Required Qualifications

  • 5+ years’ experience as a Registered Nurse with at least 1 year of experience in a hospital setting.

  • The AHH RN Case manager position requires the nurse to support members across multiple states. A RN who resides in a compact state is required to have an active multistate license through the Nurse Licensure Compact (NLC), allowing practice across participating states with one license. Nurses residing in non‑compact states must hold an individual, state‑specific RN license for each state they support.

  • 1+ years’ experience documenting electronically using a keyboard.

  • 1+ years’ current or previous experience in Oncology, Transplant, Specialty Pharmacy, Pediatrics, Medical/Surgical, Behavioral Health/Substance Abuse or Maternity/ Obstetrics experience.

Preferred Qualifications

  • 1+ years’ Case Management experience or discharge planning, nurse navigator or nurse care coordinator experience as well as experience with transferring patients to lower levels of care.

  • 1+ years' experience in Utilization Review.

  • CCM and/or other URAC recognized accreditation preferred.

  • 1+ years’ experience with MCG, NCCN and/or Lexicomp.

  • Bilingual in Spanish preferred.

Education

  • Diploma or Associates Degree in Nursing required.

  • BSN preferred.

Anticipated Weekly Hours

40

Time Type

Full time

Pay Range

The typical pay range for this role is:

$54,095.00 - $155,538.00

This pay range represents the base hourly rate or base annual full-time salary for all positions in the job grade within which this position falls. The actual base salary offer will depend on a variety of factors including experience, education, geography and other relevant factors.

Our people fuel our future. Our teams reflect the customers, patients, members and communities we serve and we are committed to fostering a workplace where every colleague feels valued and that they belong.

Great benefits for great people

We take pride in offering a comprehensive and competitive mix of pay and benefits that reflects our commitment to our colleagues and their families.

This full‑time position is eligible for a comprehensive benefits package designed to support the physical, emotional, and financial well‑being of colleagues and their families. The benefits for this position include medical, dental, and vision coverage, paid time off, retirement savings options, wellness programs, and other resources, based on eligibility.
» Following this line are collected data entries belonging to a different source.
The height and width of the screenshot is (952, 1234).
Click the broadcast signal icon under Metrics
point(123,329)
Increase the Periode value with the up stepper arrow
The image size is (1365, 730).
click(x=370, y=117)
Additional details about available benefits are provided during the application process and on Benefits Moments (https://learn.bswift.com/cvshealth-mainland) .

This job does not have an application deadline, as CVS Health accepts applications on an ongoing basis.

Qualified applicants with arrest or conviction records will be considered for employment in accordance with all federal, state and local laws.

CVS Health is an equal opportunity/affirmative action employer, including Disability/Protected Veteran — committed to diversity in the workplace.